### Assigned task
Transcribed word for word, the lines below from the one with "This screenshot has" through the last line of the records form the answer; no picture is to be included.

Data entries
--------------------------------------------------

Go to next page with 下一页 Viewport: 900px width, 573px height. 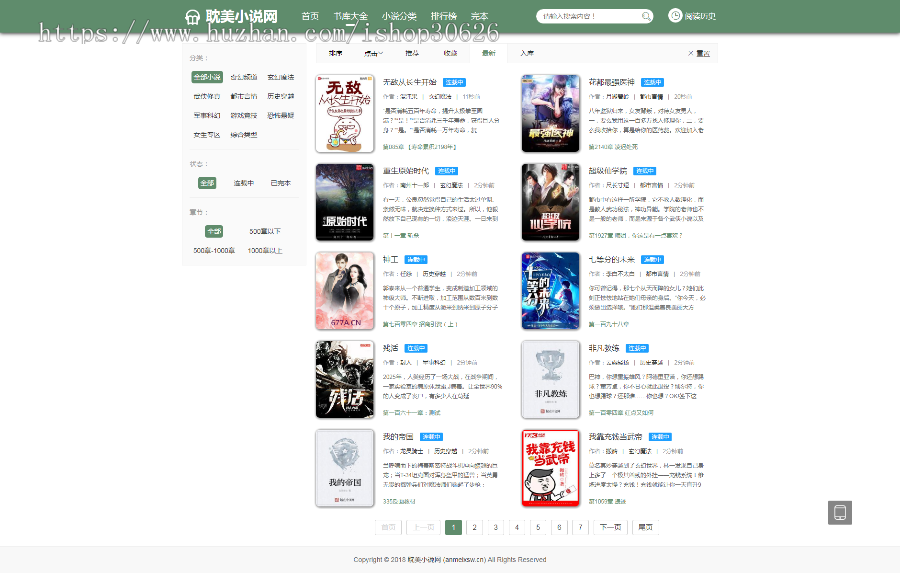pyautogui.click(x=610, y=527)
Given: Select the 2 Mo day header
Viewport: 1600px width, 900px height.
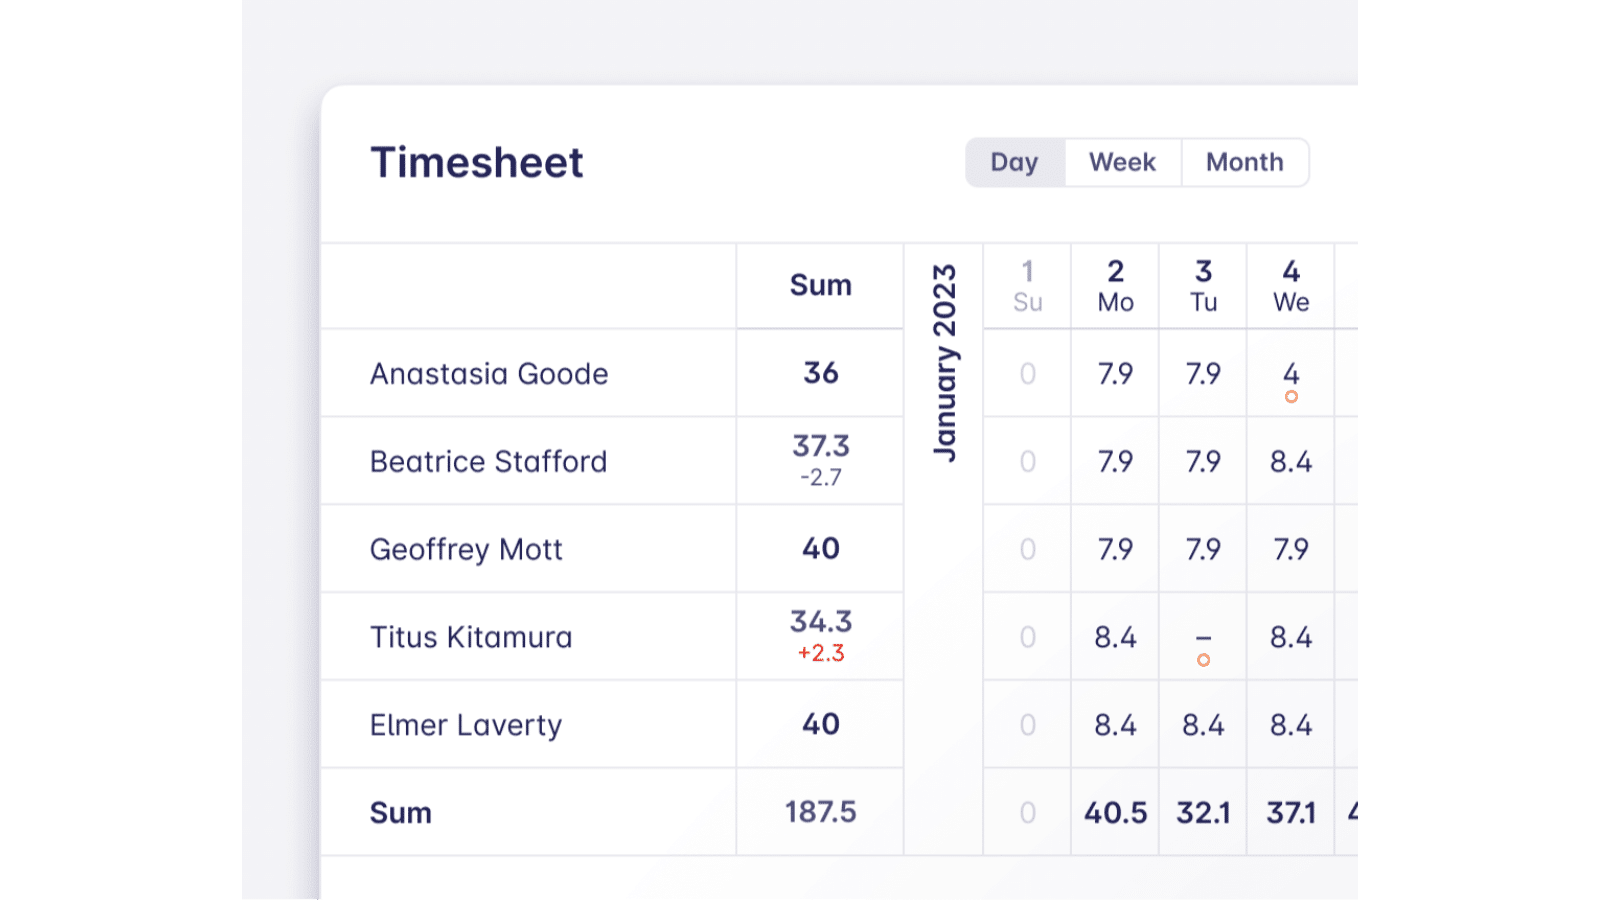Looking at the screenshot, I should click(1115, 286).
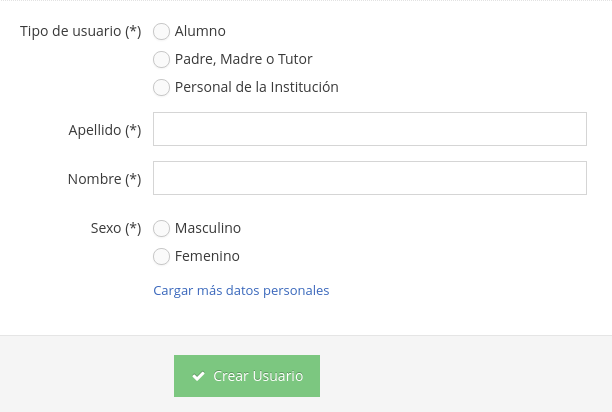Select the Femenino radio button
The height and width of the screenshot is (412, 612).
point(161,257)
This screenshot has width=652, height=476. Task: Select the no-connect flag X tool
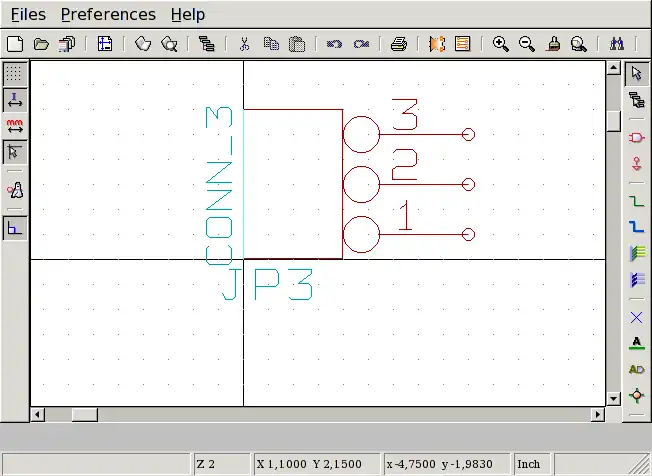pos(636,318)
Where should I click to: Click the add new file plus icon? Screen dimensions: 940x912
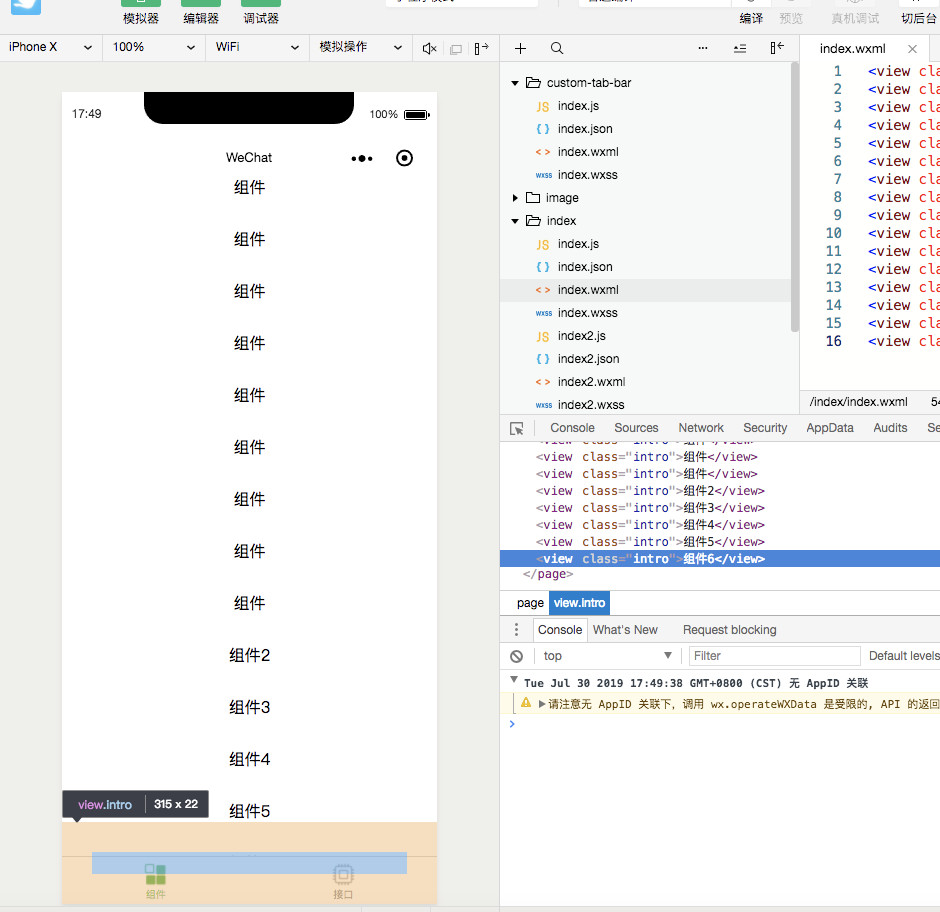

--------------------------------------------------

### Solved exercise
This screenshot has width=652, height=476. Task: Select the no-connect flag X tool
pos(636,318)
Where should I click to: Click the add new file plus icon? Screen dimensions: 940x912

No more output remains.